## PODANY TEKST

Opole: pacjent po ostrym udarze dzięki trombektomii odzyskał pełną sprawność
Pacjent, który przed tygodniem doznał ostrego udaru, dzięki zabiegowi trombektomii mechanicznej przeprowadzonym w Wojewódzkim Szpitalu Specjalistycznym im. św. Jadwigi w Opolu, we wtorek (27 sierpnia) opuszcza szpital całkowicie sprawny.

Jak mówi specjalista neurolog Sławomir Romanowicz, ordynator oddziału udarowego w Wojewódzkim Szpitalu Specjalistycznym im. św. Jadwigi w Opolu, pacjent trafił tam w stanie ciężkim, z głębokim niedowładem prawej ręki i nogi oraz zaburzeniami mowy.
Badanie wykazało brak drożności jednej z największych tętnic mózgu. Chorego poddano zabiegowi trombektomii, czyli mechanicznego usunięcia skrzepu. Po tak wyleczonym udarze niedokrwiennym chory opuścił szpital bez wyraźnych defektów neurologicznych, chce wracać do pracy.
Jak podkreśla w rozmowie z Nową Trybuną Opolską dr hab. Beata Łabuz-Roszak, konsultant wojewódzki w dziedzinie neurologii, metoda trombektomii w pewnych przypadkach okazuje się bardzo skuteczna. U pacjenta objawy udaru ustąpiły całkowicie, szybko odzyskał sprawność ruchową i intelektualną.
Opolski szpital jest jednym z 17 ośrodków w kraju uczestniczących w programie pilotażowym trombektomii mechanicznej.
Przypomnijmy, że Ministerstwo Zdrowia w styczniu 2019 r. uruchomiło program pilotażowy trombektomii mechanicznej w leczeniu ostrej fazy udaru niedokrwiennego. Program pilotażowy trombektomii najpierw obejmował 7 ośrodków, w maju został poszerzony o 10 następnych. Obecnie na takie leczenie mają szansę pacjenci z każdego województwa.

## TREŚĆ ZADANIA
Zacytuj dosłownie fragment tekstu o trombektomii od słów „Opole: pacjent po” aż po słowa „wracać do pracy.”.

## DANE ŹRÓDŁOWE
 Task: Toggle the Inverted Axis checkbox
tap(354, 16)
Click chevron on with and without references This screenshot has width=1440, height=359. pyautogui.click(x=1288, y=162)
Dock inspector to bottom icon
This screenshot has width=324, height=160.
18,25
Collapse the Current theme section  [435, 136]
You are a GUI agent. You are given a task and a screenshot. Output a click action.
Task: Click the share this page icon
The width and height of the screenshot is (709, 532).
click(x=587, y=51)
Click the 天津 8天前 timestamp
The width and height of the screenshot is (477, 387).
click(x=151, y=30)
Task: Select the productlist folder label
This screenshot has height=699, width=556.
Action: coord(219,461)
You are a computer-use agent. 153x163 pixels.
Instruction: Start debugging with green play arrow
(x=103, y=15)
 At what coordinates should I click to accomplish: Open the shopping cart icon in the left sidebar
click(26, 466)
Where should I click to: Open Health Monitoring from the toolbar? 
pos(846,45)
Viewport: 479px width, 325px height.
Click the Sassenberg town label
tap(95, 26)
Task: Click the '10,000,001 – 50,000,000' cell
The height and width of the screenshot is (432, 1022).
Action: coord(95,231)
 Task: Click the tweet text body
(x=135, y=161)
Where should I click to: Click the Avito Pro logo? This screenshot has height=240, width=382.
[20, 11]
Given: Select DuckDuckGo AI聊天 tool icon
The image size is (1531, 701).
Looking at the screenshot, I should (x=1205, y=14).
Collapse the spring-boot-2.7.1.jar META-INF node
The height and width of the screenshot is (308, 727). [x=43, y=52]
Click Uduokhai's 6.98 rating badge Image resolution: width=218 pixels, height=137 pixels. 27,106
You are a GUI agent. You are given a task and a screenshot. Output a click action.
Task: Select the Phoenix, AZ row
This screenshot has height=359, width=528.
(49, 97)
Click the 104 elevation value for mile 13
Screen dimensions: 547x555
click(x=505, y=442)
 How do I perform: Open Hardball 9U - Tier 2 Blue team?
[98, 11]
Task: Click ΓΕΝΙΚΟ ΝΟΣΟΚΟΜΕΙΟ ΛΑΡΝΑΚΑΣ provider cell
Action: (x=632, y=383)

## ROZWIĄZANIE ZADANIA
Opole: pacjent po ostrym udarze dzięki trombektomii odzyskał pełną sprawność
Pacjent, który przed tygodniem doznał ostrego udaru, dzięki zabiegowi trombektomii mechanicznej przeprowadzonym w Wojewódzkim Szpitalu Specjalistycznym im. św. Jadwigi w Opolu, we wtorek (27 sierpnia) opuszcza szpital całkowicie sprawny.

Jak mówi specjalista neurolog Sławomir Romanowicz, ordynator oddziału udarowego w Wojewódzkim Szpitalu Specjalistycznym im. św. Jadwigi w Opolu, pacjent trafił tam w stanie ciężkim, z głębokim niedowładem prawej ręki i nogi oraz zaburzeniami mowy.
Badanie wykazało brak drożności jednej z największych tętnic mózgu. Chorego poddano zabiegowi trombektomii, czyli mechanicznego usunięcia skrzepu. Po tak wyleczonym udarze niedokrwiennym chory opuścił szpital bez wyraźnych defektów neurologicznych, chce wracać do pracy.